> **Exercise requirements**
[1] List every geographic area named in the voter identification excerpt, each once.
[2] Set down the passage of the voter identification excerpt between "We do see high" and "for some voters.", inclusive.
[3] Write the next part of the voter identification excerpt, picking up after its final sentence.

-- START OF Excerpt to read --

Q Thank you so much for sharing your insights. Ailsa, the Electoral Commission’s analysis across various years—I am looking at some from December 2015—concluded that voters’ confidence that elections are well run is consistently higher in Northern Ireland than in Great Britain. Can you say a word about what you know about that from your records? Could you also please explain to the Committee why it is that for many years the Electoral Commission has advocated the introduction of voter identification in Great Britain?
We do see high levels of public confidence, not only in Northern Ireland but across the whole the UK. We saw that borne out in the elections that took place in May in Great Britain—there were high levels of public confidence in and satisfaction with the processes of voting and registering to vote. It is important to bear in mind that we are starting from a high base of public confidence. Having said that, we know that concerns about electoral fraud are in the mind of the public. From our public opinion survey work, we have found that two thirds of electors said that they would be more confident in the process if they were required to show a form of photo ID at the polling station. So that is relevant and a consideration for some voters.

-- END OF Excerpt to read --
-- START OF Given data --

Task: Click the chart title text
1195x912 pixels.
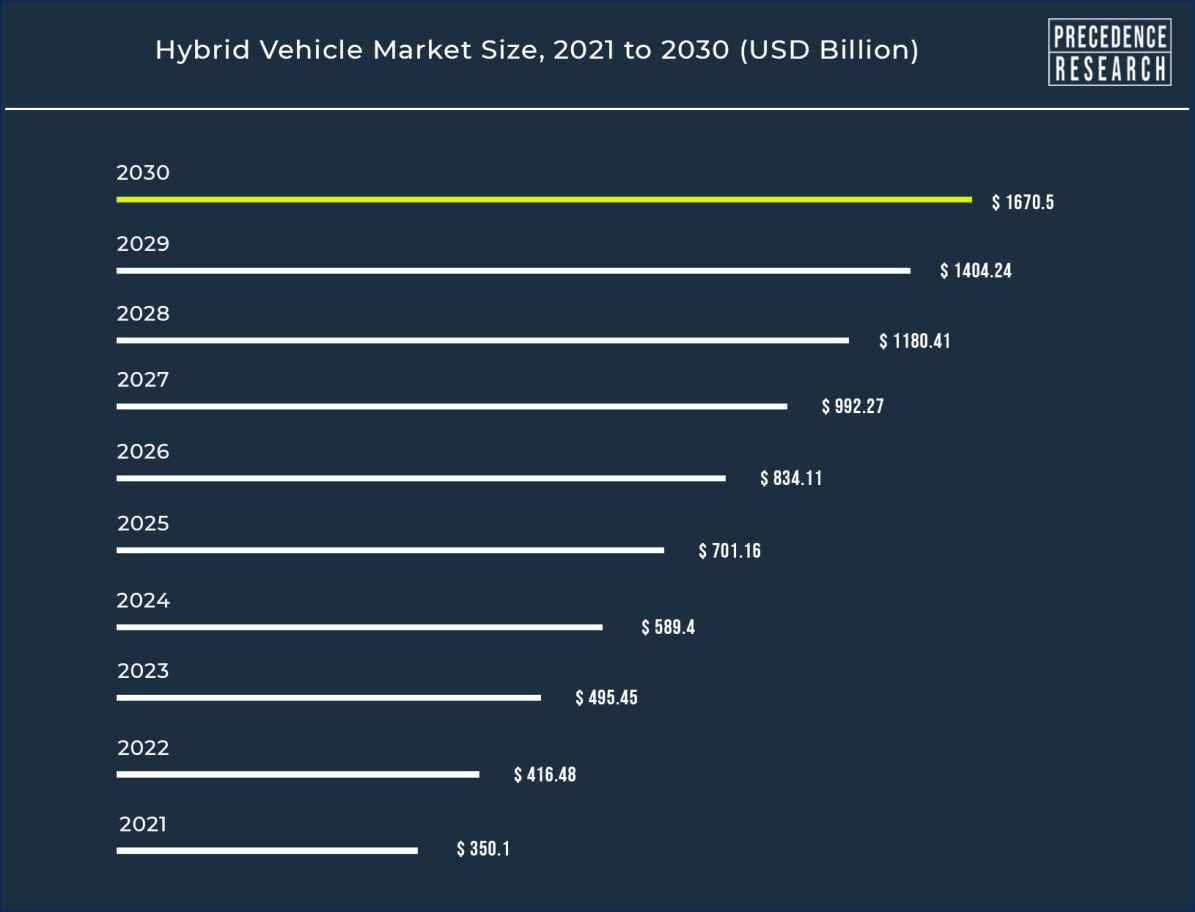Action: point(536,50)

-- END OF Given data --
-- START OF Given data --

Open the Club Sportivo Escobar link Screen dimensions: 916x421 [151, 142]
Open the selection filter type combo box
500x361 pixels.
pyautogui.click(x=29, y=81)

-- END OF Given data --
-- START OF Given data --

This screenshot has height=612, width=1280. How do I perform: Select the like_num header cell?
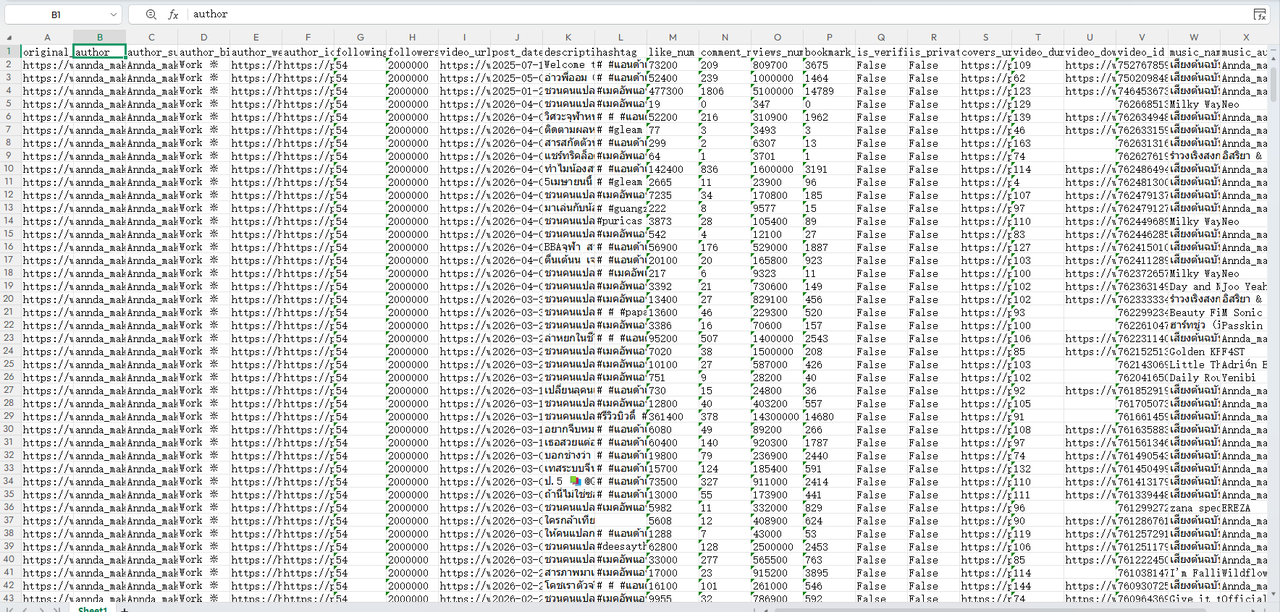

-- END OF Given data --

> **The responses**
[1] Northern Ireland, Great Britain, the UK

[2]
We do see high levels of public confidence, not only in Northern Ireland but across the whole the UK. We saw that borne out in the elections that took place in May in Great Britain—there were high levels of public confidence in and satisfaction with the processes of voting and registering to vote. It is important to bear in mind that we are starting from a high base of public confidence. Having said that, we know that concerns about electoral fraud are in the mind of the public. From our public opinion survey work, we have found that two thirds of electors said that they would be more confident in the process if they were required to show a form of photo ID at the polling station. So that is relevant and a consideration for some voters.

[3]
Essentially, we recognise that, in the polling station process, no safeguards are in place to check anybody’s identity before they are issued with a ballot paper. That stands out quite strongly from other parts of the process. If you are applying to register to vote, your identity is verified beforehand, and if you are casting a postal vote, your identity is verified through that process. It does mean that there is a vulnerability in the polling station process with no check on the identity of voters—as has been found.
Q Thank you very much.
Peter, thank you very much for joining us. On a different topic, may I pick your brains on supporting voters with disabilities at the polling station? We have a measure in the Bill that will widen the existing law, which includes a highly specific requirement for support for voters who are blind or partially sighted, into support for any disability. What are your thoughts on that, and how would you expect your members to respond to it?
We welcome less prescription. One of the biggest challenges presented in polling stations at the moment is the prescription brought in by the tactile voting device. It works in itself, and there is nothing wrong with it, but it is the one thing available to work with under the legislative framework. The widening of the ability to use alternative methods has to be welcomed, as long as there are base standards that the returning officer is expected to follow. That is not to remove the TVD from polling stations, but to add in additional potential mechanisms that will be of assistance to individual voters.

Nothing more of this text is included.